O'Donnell has a diploma in Acting from Toi Whakaari/New Zealand Drama School (1979), where his contemporaries included Lani Tupu and Simon Phillips. [1] He is a graduate of both Victoria University of Wellington and the University of Otago, where he was awarded a Postgraduate Diploma in Arts (PGrad Dip) and an MA. [2] His 1999 Master's thesis was titled Re-staging history: historiographic drama from New Zealand and Australia. [3]
O'Donnell began his academic career as an assistant lecturer in Theatre Studies at Allen Hall, Otago University (1992 -1998), and has taught at Victoria University of Wellington since 1999, where he is as of 2021 [update] a full professor in the School of English, Film, Theatre, Media Studies and Art History. [4] He has won several Excellence in Teaching Awards.

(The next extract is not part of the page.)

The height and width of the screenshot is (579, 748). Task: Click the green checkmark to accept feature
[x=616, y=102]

O'Donnell co-edited the 2007 book Performing Aotearoa: New Zealand Theatre and Drama in an Age of Transition with Marc Maufort. [5] [6] In 2017, he co-authored Floating Islanders: Pasifika Theatre in Aotearoa with Lisa Warrington. [6] [7] He co-authored Playmarket 40: 40 Years of Playwriting in New Zealand in 2013 with Laurie Atkinson. [8] [6]
He has written and published extensively on aspects of theatre and performance in New Zealand and the Pacific, including articles, book chapters, conference papers and production reviews.

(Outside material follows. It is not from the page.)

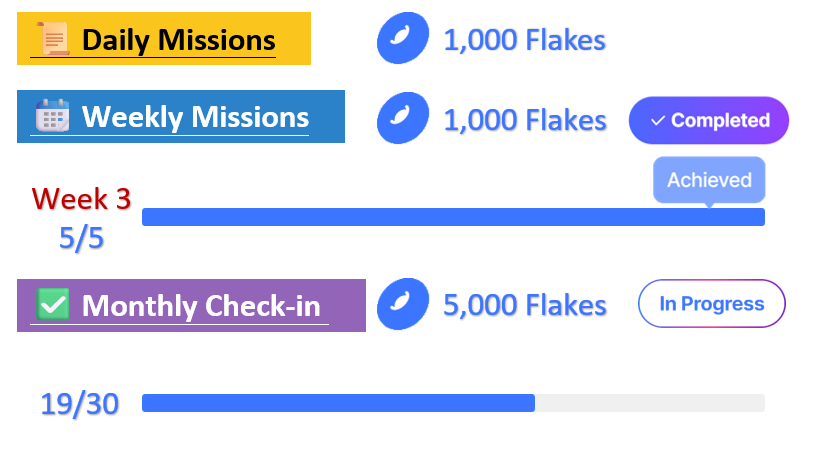Viewport: 813px width, 458px height.
Task: Open the Daily Missions heading
Action: point(178,40)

He has been the editor of the Playmarket New Zealand Play Series since 2010, editing to date 17 play collections and theatre books.
He is the regional managing editor for New Zealand of The Theatre Times, a website which provides worldwide theatre news. [2] [9]

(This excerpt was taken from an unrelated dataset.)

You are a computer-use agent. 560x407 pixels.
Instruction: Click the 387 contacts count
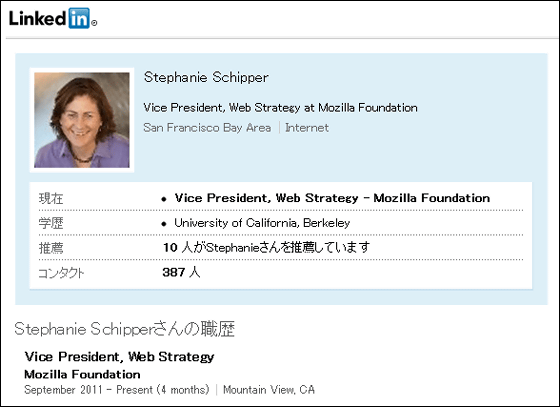[x=181, y=272]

As of November 2021 [update] O'Donnell is a full professor in the School of English, Film, Theatre, Media and Communication, and Art History at Victoria University of Wellington, having been promoted to professor in 2019. [10]
He has directed many plays, with a strong focus on Shakespeare and works from New Zealand, both professionally and with student performers. Shakespeare productions include several outdoor Summer Shakespeare productions for Victoria University of Wellington, including A MidsummerNight's Dream (1991), Richard III (featuring Jonathan Hendry in the title role) in 1998 and Hamlet, featuring a female 'hero' (Stevie Hancox-Monk) in 2019. [11] [12] He had previously directed Hamlet in 2005 at Dunedin's Fortune Theatre, [13] and has also directed the Henry VI trilogy for Toi Whakaari/NZ Drama School at Te Whaea in 2006. [14] Plays by New Zealand writers he has directed include Take Me Home Mr by William Walker (2002), Te Karakia by Albert Belz (2009), [15] Heat by Lynda Chanwai-Earle (2010), [16] The Great Gatsby adapted by Ken Duncum Circa Theatre 2010, [17] and Hole by Lynda Chanwai-Earle (2020), [18] amongst a number of others. (See Awards below for more.)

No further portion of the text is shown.